И леденящий мрак, и безнадежное будущее заставляли их искать тепла друг у друга, искать забвения в своей хрупкой и одновременно могучей наготе, в своем гордом и отчаянном уединении.
Ледяной, мертвенно-бледный рассвет возвращал их к реальности, и жестокий голод толкал на поиски пищи.
Увидев в снегу следы зверей, они останавливались поставить капкан на скудную добычу: кролика или горную куропатку, которых пожирали прямо сырыми, выпив кровь. Иной раз приходилось уходить ни с чем, голодными и окоченевшими от пронизывающего холода. И их кони тоже подвергались лишениям, питаясь лишь сухой травой, которую добывали из-под снега копытами.
В конце концов, после долгих дней сурового похода, изнуренные холодом и голодом, они увидели в бледном свете зимнего неба блеск — это была замерзшая поверхность озера Лихнитис. Беглецы шагом пустились к его южному берегу, надеясь до наступления темноты добраться до деревни с тем же названием и, возможно, переночевать в тепле у огня.

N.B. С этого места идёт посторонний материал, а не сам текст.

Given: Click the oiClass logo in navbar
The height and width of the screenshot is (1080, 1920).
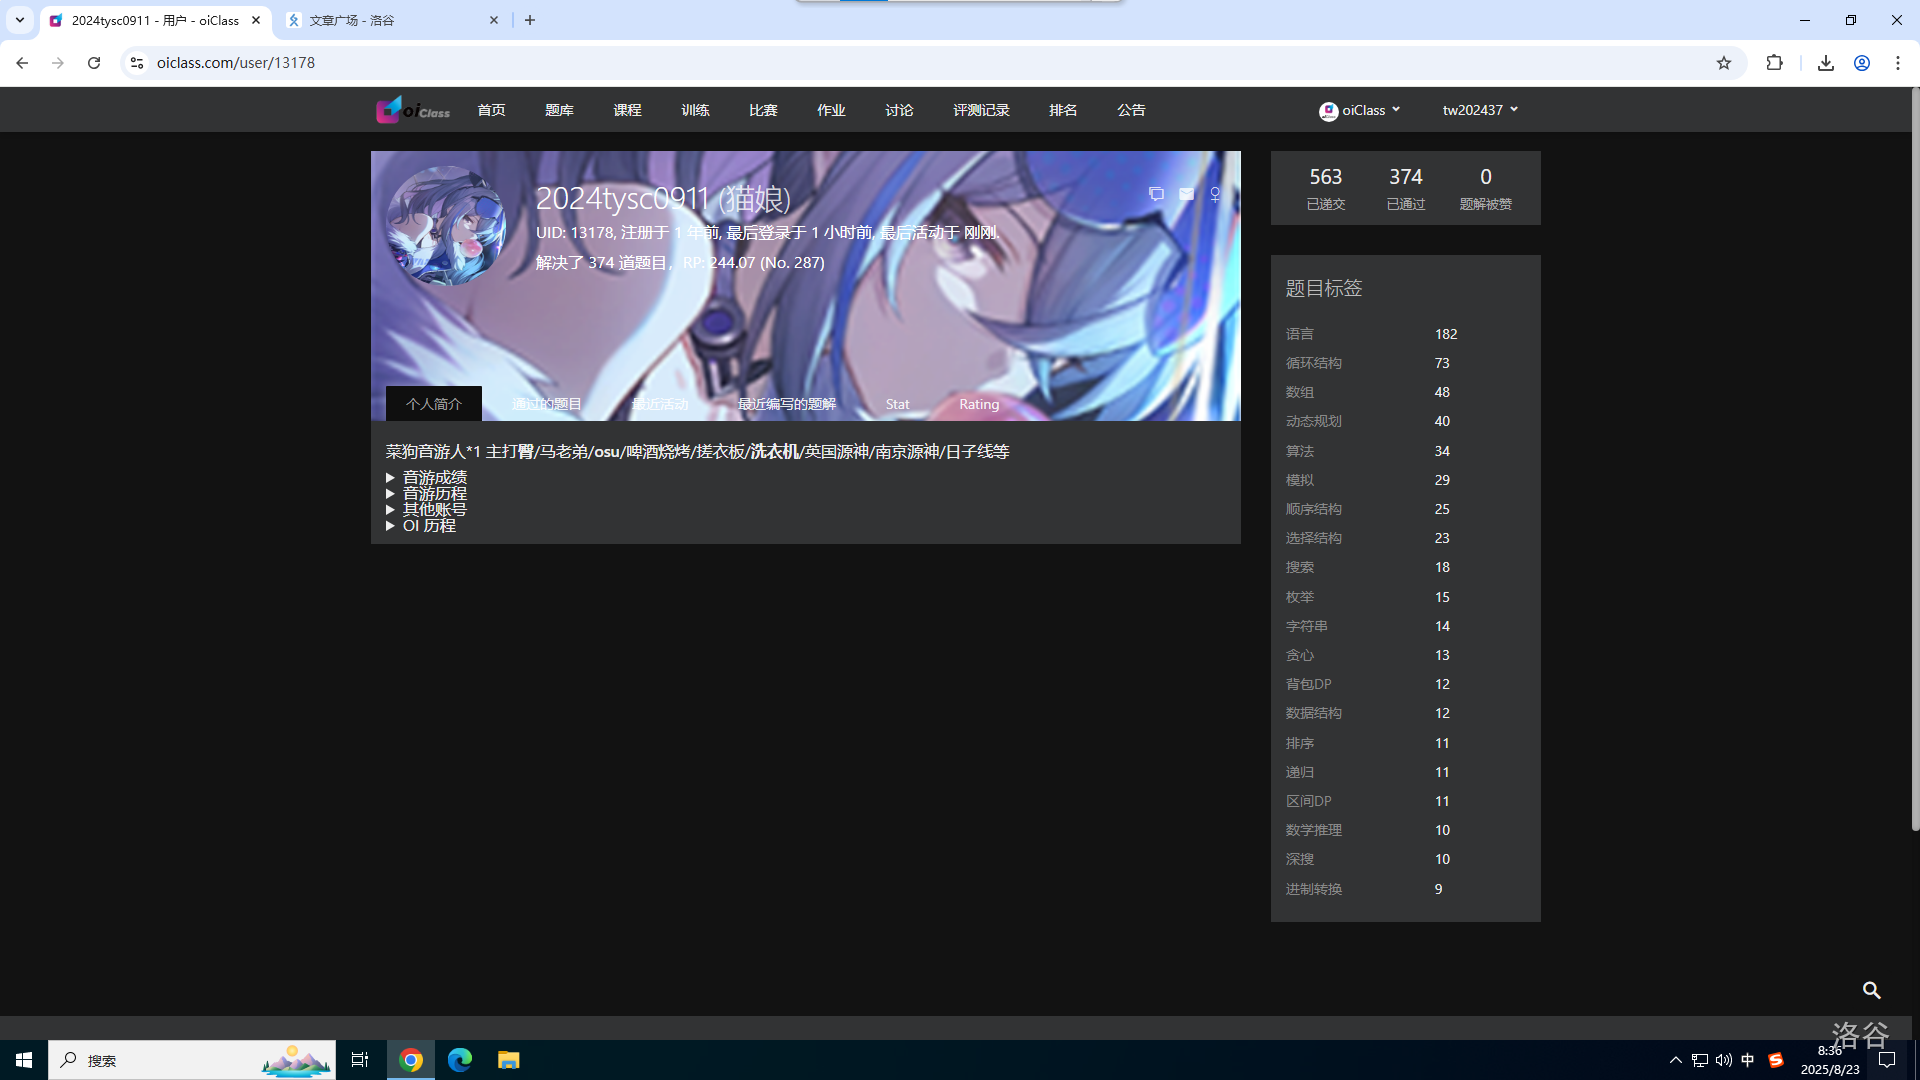Looking at the screenshot, I should click(x=413, y=110).
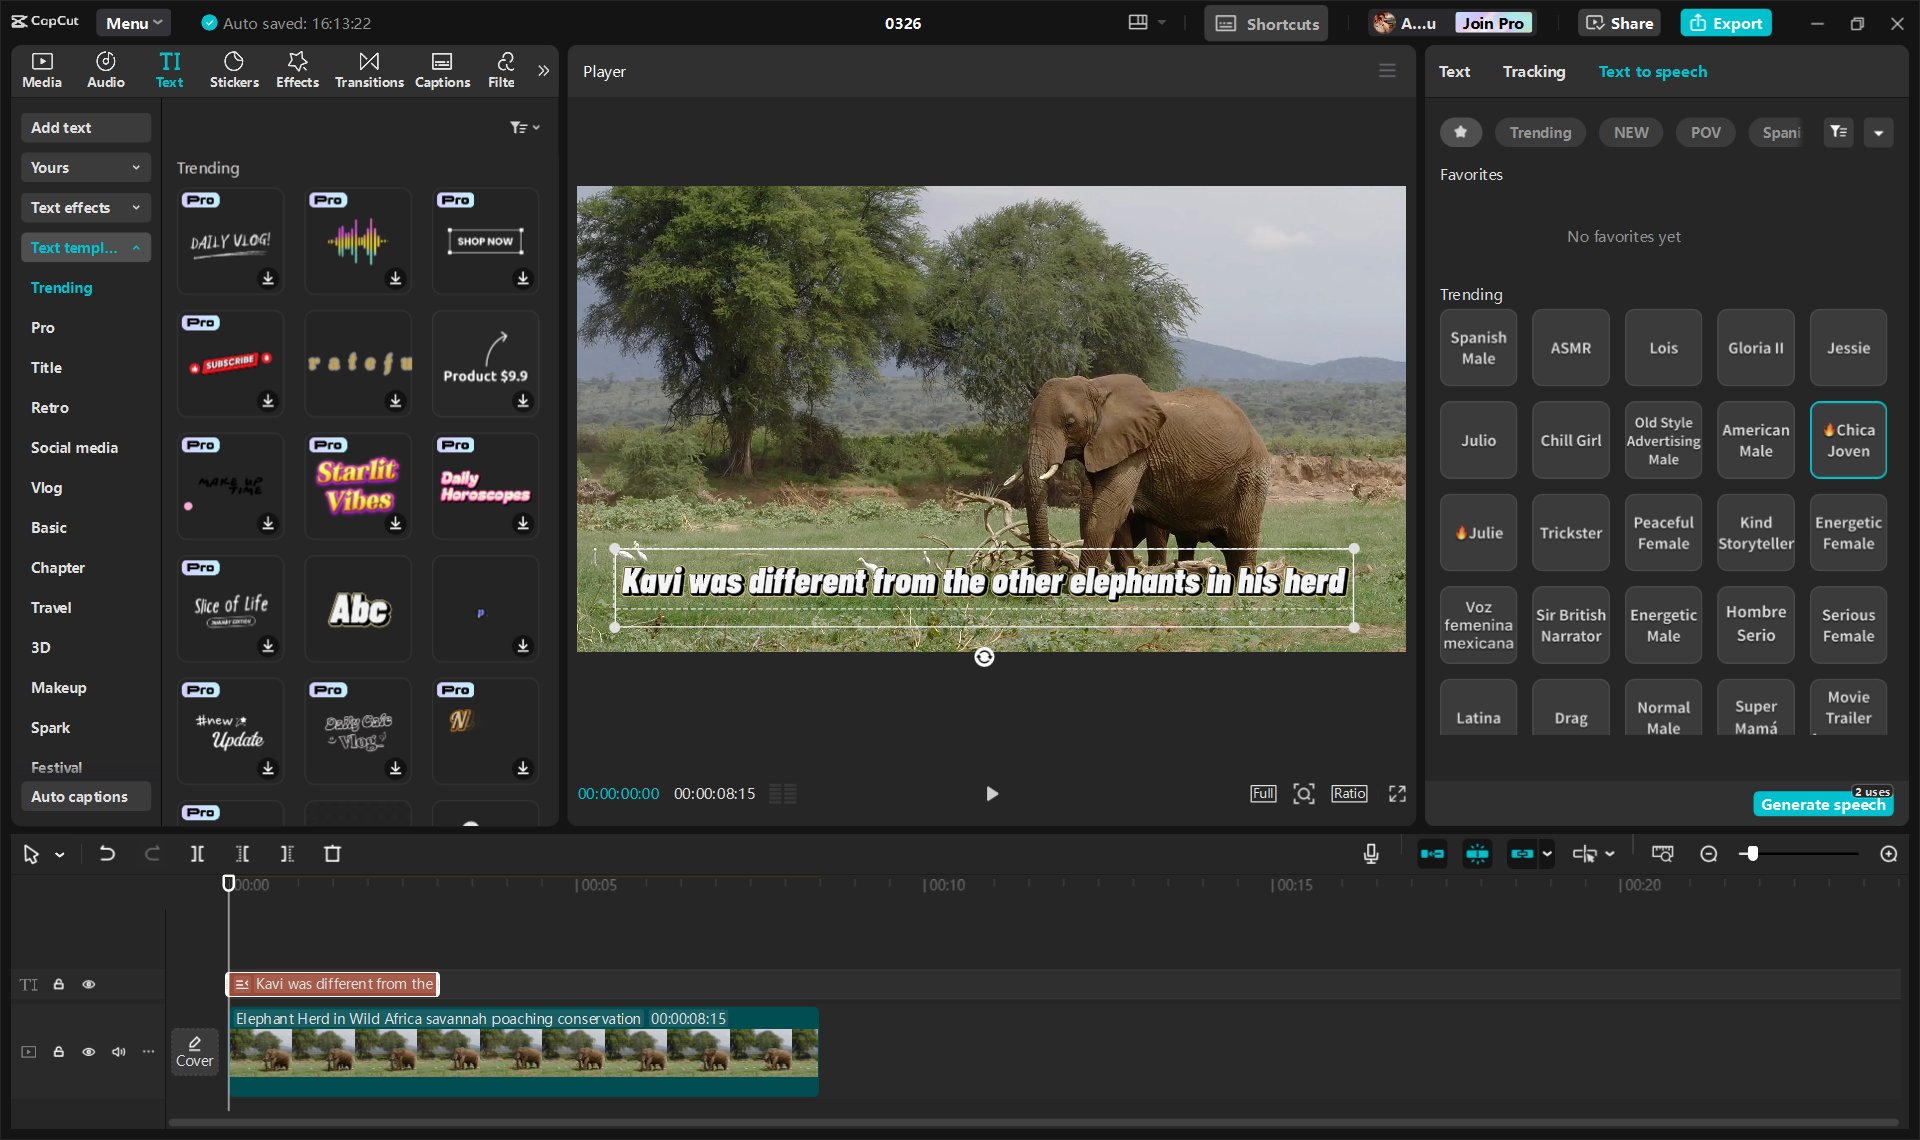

— Видишь на горизонте этот дым? — спросил друга Александр. — Наверняка внизу должна быть деревня. Там коням дадут сена, а нас накормят и позволят растянуться на соломе.
— Это слишком здорово, чтобы мечтать, — ответил Гефестион. — Ты, в самом деле, думаешь, что возможны такие чудеса?
— О да! А возможно, нам дадут и женщин. Как-то раз я слышал от отца, что варвары на материке предлагают их путникам в знак гостеприимства.